Although a subflow operates synchronously, it can spawn an asynchronous child flow of its own, which runs in parallel with the main flow (or the parent subflow itself), until the parent subflow and then the main flow complete.

Synchronous Child Flows that are not Subflows

A special type of child flow operates synchronously, as a Subflow does, but unlike a Subflow, this type of synchronous child flow uses its own, rather than the parent flow’s, exception strategy. This can be useful when the message processing events inside the child flow are either much more or much less crucial than the rest of the events in the main flow. In either case, you can set the exception strategy used by the synchronous child flow to perform very differently from the exception strategy you configured for the main flow.

Asynchronous

Asynchronous Flows begin processing when triggered by the main flow. Since this type of child flow does not need to return data to the main flow, it can execute simultaneously with the main flow. In other words, when the main flow triggers the asynchronous flow, it neither passes programmatic control to the asynchronous flow, nor does it pause its own message processing until the asynchronous flow completes execution. In other words, the parent flow retains programmatic control throughput, without regard to the state of the asynchronous thread.

Calling Child Flows

The Flow Reference Component can call three distinct types of child flows.
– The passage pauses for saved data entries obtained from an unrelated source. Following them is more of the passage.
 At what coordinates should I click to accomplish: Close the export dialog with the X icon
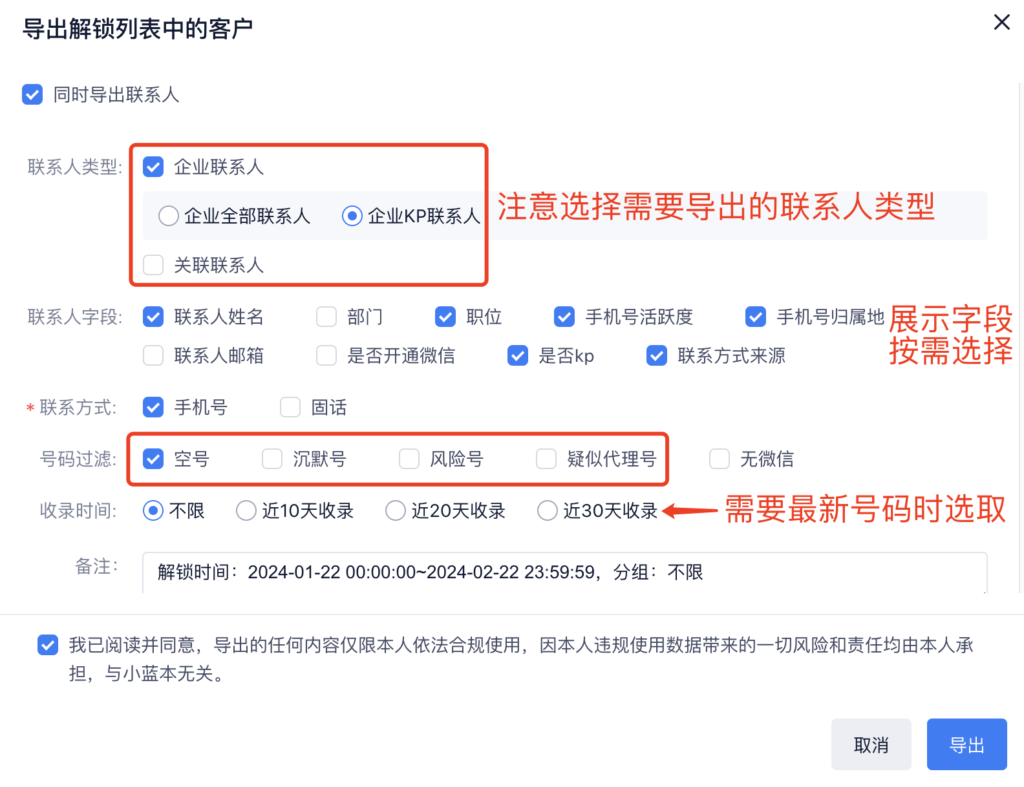tap(1001, 23)
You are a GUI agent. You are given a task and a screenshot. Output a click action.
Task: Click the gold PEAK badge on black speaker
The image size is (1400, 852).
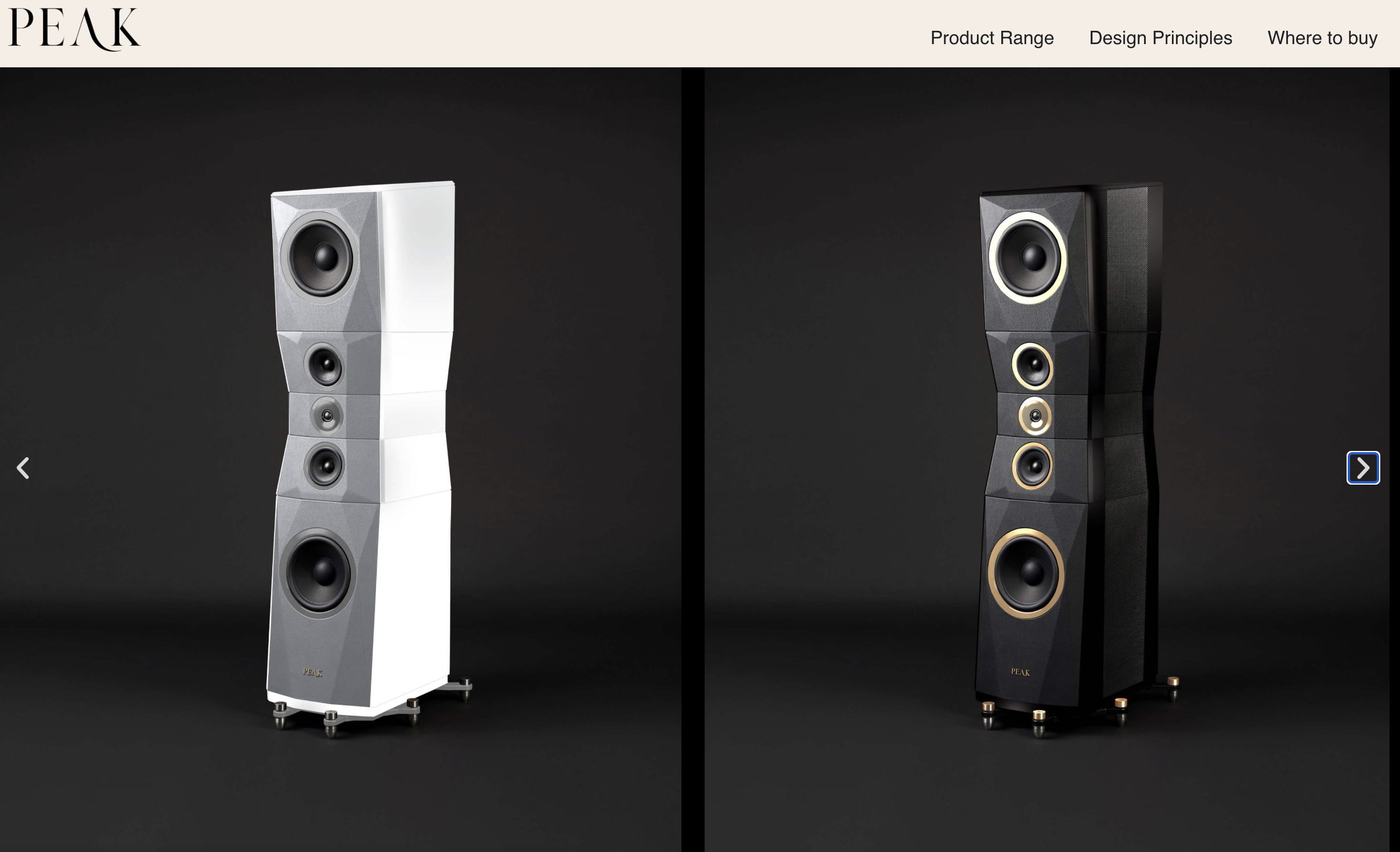pos(1020,672)
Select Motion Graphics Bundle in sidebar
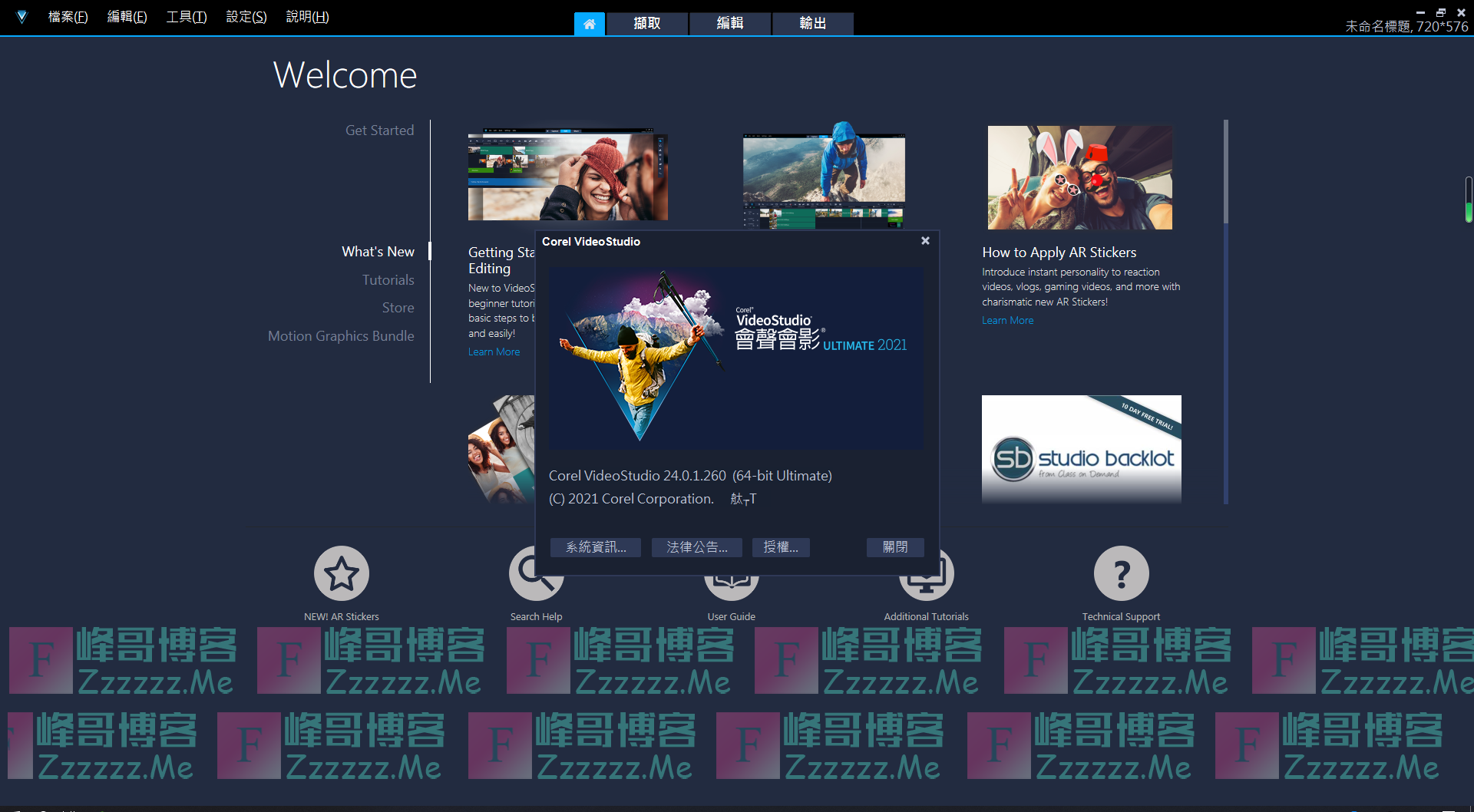The height and width of the screenshot is (812, 1474). [x=341, y=336]
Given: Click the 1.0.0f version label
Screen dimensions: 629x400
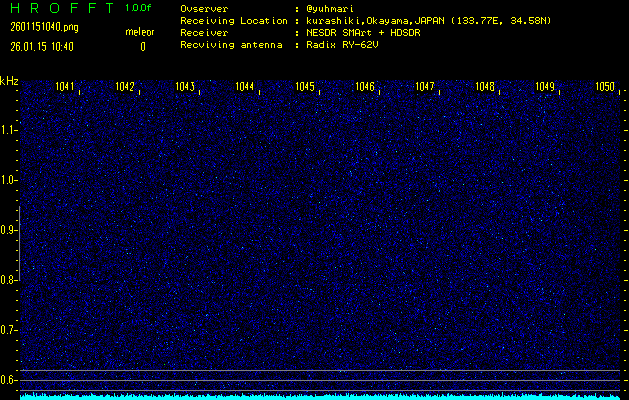Looking at the screenshot, I should [139, 8].
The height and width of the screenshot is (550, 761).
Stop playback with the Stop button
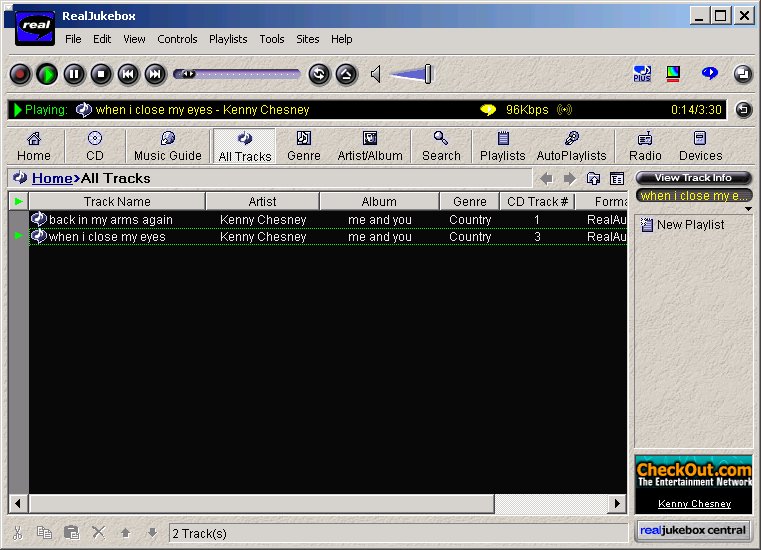[x=101, y=74]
The first type, known as a Subflow, is synchronous and always inherits both the processing strategy and exception strategy employed by the parent flow. While a Subflow is running, processing on the parent flow pauses, and it resumes only after the Subflow completes and hands control back to the parent flow. Also, because a subflow must be named, it can be referenced multiple times by Flow Reference Components scattered about the main flow.

The second type of child flow, known as a Synchronous Child Flow, is named, and therefore can be resused just like a Subflow. Also just like a subflow, a synchronous child flow causes the parent flow to pause until it completes execution. However, unlike a subflow, a synchronous child flow does not inherit the exception strategy used by the parent flow. This allows special error handling measures to be applied exclusively to the message processing events within the synchronous child flow.
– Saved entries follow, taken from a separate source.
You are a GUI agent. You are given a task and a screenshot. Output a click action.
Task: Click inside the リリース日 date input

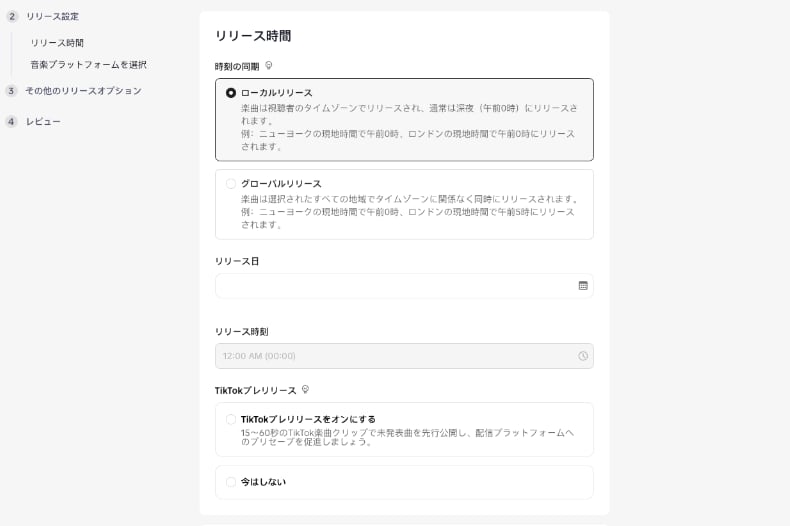[395, 286]
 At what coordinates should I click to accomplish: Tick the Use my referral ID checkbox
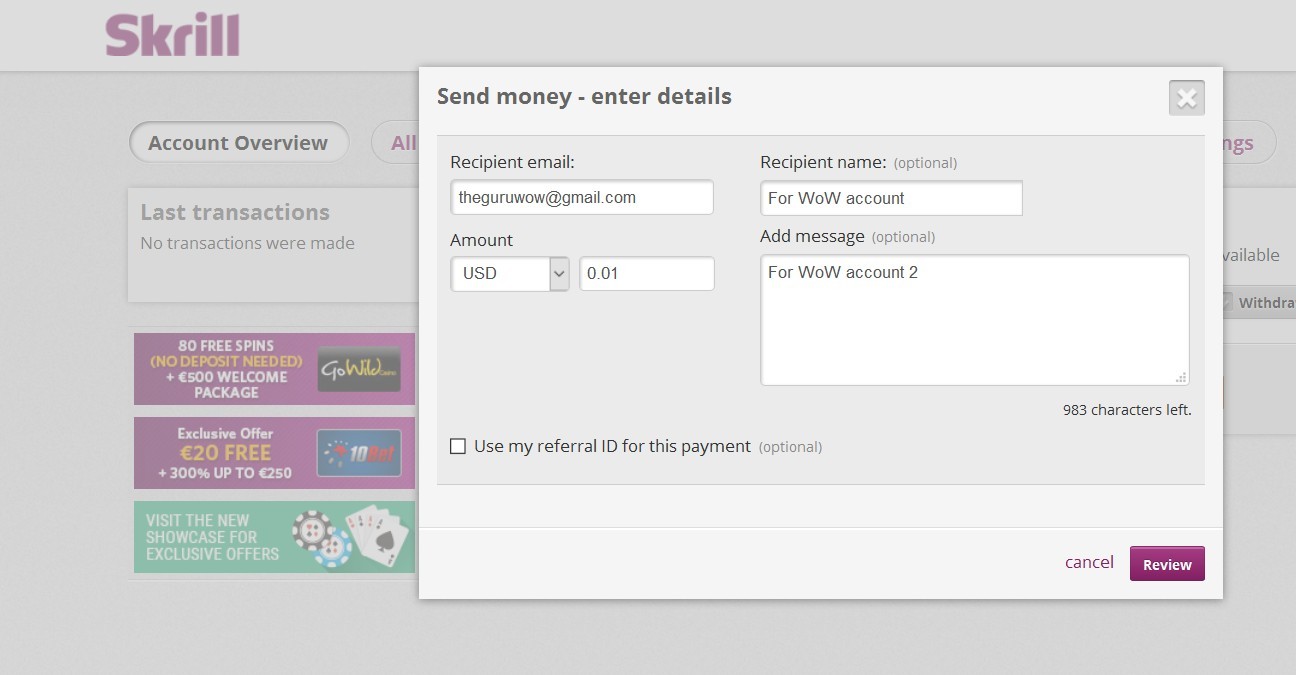(x=458, y=446)
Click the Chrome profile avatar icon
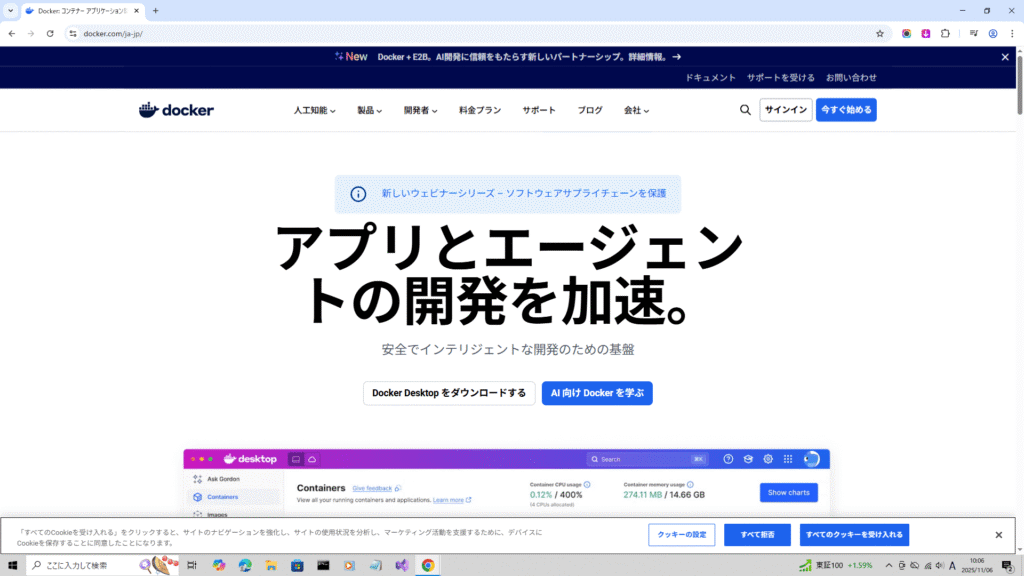Image resolution: width=1024 pixels, height=576 pixels. point(993,33)
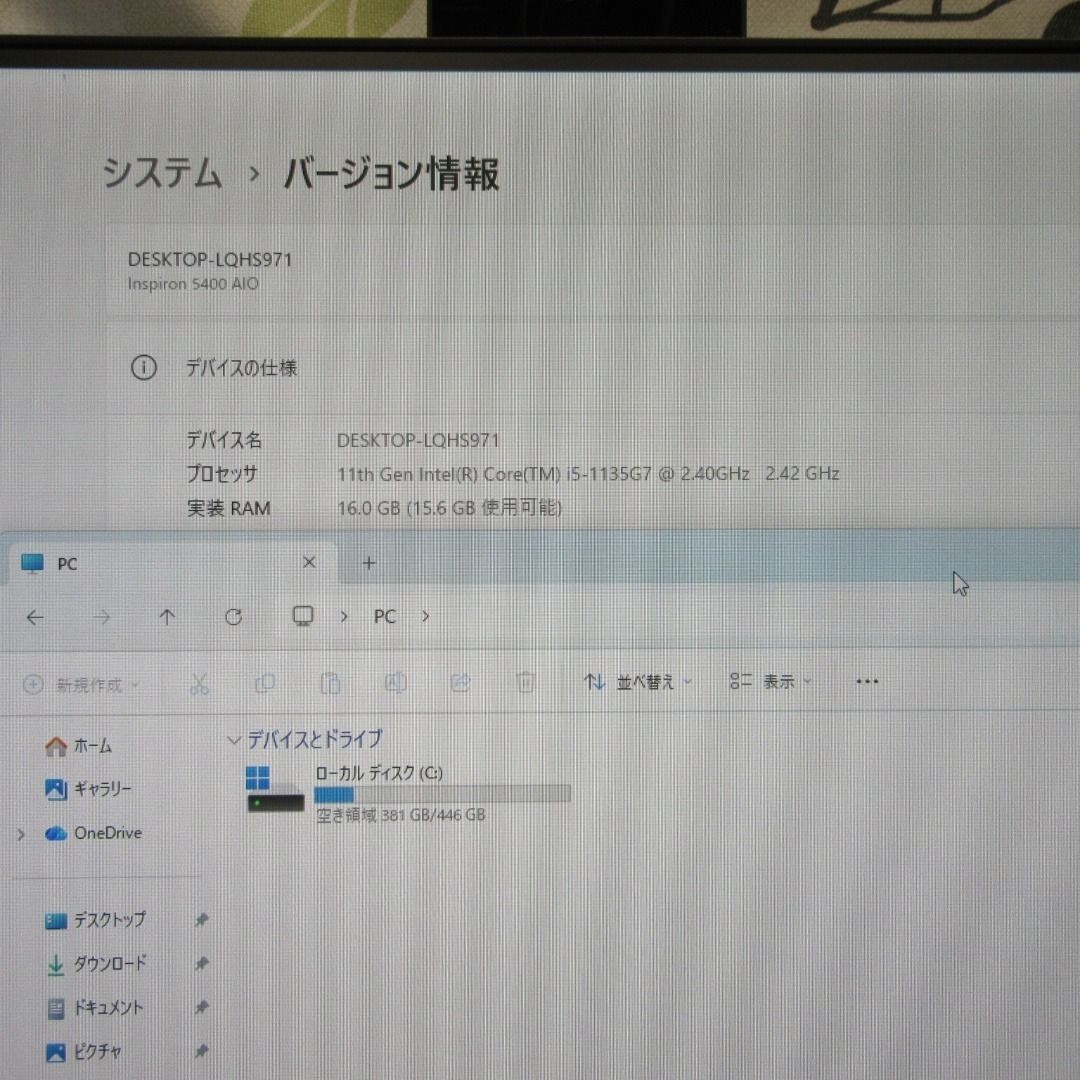Click the C: drive capacity bar
This screenshot has width=1080, height=1080.
tap(443, 792)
The third type of child flow you can call through the Flow Reference Component is called an Asynchronus Child Flow. Note that an asynchronous flow called in this manner must be named, and because it exists outside the parent flow, it can be called multiple times.

An Asynchronus Child Flow called by the Async Component, rather than the Flow Reference Component, exists in-line (i.e., within the parent flow), and runs asynchronously on a spearate thread, while the main thread continues to run without pause.

The following table details the component to use for calling the various types of child flows:

Type of Child FLow Calling Component In-line ? (i.e. not named and non-reusable) Execution Exception Strategy

Subflow

Flow Reference

No

Synchronous

Inherited

Synchronous Child Flow

Flow Reference

No

Synchronous

Not Inherited

Asynchronous Child Flow

Flow Reference

No

Asynchronous

Not Inherited

Asynchronous Child Flow

Async

Yes

Asynchronous

Inherited

Flow Configuration

Although flows consist of sequences of Studio building blocks, you cannot place any building block in any position within a flow. Additionally, the proximity or absence of certain building blocks within a sequence can determine whether a given building block can be placed at a certain point within a flow. Finally, depending where it resides in a flow, a given building block, especially an endpoint, can expose an significantly different set of attributes for configuration.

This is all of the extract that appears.